### WHAT THE TASK REQUIRES
Extract every line of the items below that contains the string "Sort", matching case exactly.

◇ ◇ ◇

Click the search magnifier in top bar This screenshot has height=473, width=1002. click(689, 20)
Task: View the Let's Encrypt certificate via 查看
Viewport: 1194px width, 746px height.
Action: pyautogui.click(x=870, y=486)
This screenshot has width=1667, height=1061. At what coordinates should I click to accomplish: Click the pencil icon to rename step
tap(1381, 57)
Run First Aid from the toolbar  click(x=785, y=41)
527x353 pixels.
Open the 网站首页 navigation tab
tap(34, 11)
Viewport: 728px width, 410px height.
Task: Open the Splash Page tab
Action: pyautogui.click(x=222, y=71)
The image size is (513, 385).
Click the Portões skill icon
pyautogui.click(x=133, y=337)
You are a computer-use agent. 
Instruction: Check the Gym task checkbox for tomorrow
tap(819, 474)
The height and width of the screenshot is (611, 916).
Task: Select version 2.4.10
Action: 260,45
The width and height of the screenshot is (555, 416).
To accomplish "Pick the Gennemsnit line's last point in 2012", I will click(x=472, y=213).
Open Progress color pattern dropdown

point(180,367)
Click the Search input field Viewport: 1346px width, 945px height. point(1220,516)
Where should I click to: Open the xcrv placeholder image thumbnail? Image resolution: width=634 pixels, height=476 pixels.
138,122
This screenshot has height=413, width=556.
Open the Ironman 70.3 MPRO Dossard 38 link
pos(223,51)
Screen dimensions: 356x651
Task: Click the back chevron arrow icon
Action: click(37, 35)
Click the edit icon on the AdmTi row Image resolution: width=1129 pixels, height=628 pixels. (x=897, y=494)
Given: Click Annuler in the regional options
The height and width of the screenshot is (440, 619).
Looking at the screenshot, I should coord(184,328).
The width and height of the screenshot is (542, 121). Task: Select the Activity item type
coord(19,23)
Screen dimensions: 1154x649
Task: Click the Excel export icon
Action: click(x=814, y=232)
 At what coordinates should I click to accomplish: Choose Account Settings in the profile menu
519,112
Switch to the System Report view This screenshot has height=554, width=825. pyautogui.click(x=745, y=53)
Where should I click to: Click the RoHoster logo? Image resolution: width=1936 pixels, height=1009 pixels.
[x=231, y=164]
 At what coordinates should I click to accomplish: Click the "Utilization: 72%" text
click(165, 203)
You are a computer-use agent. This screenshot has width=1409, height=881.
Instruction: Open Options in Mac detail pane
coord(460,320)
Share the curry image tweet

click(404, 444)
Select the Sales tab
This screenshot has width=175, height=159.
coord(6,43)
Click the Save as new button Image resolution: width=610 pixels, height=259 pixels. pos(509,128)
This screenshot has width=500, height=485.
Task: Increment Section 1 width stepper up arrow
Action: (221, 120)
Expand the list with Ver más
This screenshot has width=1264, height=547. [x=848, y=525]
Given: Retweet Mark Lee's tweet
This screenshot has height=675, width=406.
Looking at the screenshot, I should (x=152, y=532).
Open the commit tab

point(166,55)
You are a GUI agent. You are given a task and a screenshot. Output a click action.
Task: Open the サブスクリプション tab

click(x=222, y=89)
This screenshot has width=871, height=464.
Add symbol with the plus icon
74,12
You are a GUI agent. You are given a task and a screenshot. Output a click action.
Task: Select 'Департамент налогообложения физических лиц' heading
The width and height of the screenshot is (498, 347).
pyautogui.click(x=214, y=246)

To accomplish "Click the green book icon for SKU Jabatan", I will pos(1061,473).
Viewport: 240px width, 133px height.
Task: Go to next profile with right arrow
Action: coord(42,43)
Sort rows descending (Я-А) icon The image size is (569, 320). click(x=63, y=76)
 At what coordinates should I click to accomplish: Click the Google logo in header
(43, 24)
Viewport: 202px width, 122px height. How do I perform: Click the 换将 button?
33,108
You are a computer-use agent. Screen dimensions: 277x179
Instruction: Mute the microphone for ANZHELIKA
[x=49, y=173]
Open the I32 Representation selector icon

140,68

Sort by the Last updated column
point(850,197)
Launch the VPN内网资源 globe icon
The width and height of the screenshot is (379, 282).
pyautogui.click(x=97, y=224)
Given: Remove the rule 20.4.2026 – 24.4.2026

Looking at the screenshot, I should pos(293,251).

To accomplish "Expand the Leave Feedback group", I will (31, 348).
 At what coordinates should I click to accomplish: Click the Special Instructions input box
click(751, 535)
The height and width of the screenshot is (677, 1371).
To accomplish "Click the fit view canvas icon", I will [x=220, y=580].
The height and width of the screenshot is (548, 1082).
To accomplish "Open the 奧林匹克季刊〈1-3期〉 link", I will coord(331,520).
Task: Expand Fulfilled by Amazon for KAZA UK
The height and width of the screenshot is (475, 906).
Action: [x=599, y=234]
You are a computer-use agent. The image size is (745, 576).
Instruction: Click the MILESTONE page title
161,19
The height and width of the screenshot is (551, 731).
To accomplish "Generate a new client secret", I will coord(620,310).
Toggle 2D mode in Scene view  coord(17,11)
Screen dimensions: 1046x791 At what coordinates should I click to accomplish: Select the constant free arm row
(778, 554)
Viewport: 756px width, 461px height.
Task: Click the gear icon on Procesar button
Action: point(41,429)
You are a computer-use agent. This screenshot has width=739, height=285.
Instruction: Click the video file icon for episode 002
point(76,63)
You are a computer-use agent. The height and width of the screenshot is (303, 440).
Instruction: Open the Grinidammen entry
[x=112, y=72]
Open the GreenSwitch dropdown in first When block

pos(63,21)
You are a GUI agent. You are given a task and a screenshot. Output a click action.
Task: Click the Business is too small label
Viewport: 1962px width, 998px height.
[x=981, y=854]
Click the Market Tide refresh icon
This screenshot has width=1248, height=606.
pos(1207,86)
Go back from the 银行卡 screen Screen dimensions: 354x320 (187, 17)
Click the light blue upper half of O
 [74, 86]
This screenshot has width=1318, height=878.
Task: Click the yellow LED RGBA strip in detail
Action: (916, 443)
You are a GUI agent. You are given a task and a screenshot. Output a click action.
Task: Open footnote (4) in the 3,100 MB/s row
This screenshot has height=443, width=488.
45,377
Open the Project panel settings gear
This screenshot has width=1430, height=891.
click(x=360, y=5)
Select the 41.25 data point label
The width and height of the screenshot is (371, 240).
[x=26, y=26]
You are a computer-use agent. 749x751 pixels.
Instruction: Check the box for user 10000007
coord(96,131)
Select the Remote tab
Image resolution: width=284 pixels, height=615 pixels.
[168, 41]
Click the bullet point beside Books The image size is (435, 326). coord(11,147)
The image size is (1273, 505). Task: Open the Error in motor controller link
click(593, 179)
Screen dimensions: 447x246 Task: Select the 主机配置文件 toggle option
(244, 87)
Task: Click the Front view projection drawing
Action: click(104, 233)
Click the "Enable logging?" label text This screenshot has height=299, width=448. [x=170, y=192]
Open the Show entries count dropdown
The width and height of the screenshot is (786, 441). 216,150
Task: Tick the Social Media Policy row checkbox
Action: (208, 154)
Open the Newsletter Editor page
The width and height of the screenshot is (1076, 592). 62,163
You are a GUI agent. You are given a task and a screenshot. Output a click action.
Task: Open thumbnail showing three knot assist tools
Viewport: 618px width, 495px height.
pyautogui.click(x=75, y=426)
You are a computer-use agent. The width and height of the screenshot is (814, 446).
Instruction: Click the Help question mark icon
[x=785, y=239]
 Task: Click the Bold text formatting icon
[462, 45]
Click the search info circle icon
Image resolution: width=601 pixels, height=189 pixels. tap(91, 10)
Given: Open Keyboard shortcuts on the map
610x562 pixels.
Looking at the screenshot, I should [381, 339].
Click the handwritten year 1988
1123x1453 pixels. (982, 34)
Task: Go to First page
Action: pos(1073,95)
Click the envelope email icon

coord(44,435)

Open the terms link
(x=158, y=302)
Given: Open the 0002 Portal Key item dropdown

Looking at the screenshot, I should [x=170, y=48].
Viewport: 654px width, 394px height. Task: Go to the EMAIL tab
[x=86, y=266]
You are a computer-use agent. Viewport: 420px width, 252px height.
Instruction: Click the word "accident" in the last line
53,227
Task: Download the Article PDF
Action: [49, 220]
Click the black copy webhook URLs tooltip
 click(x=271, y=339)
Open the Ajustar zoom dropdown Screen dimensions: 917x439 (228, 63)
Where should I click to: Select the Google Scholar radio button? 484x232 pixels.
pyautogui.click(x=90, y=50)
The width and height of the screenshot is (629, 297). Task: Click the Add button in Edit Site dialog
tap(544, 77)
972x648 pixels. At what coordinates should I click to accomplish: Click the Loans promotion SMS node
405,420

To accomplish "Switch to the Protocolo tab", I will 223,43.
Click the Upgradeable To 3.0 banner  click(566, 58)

◇ ◇ ◇

### SOLUTION
Sort rows descending (Я-А) icon The image size is (569, 320). click(x=63, y=76)
Sort by the Last updated column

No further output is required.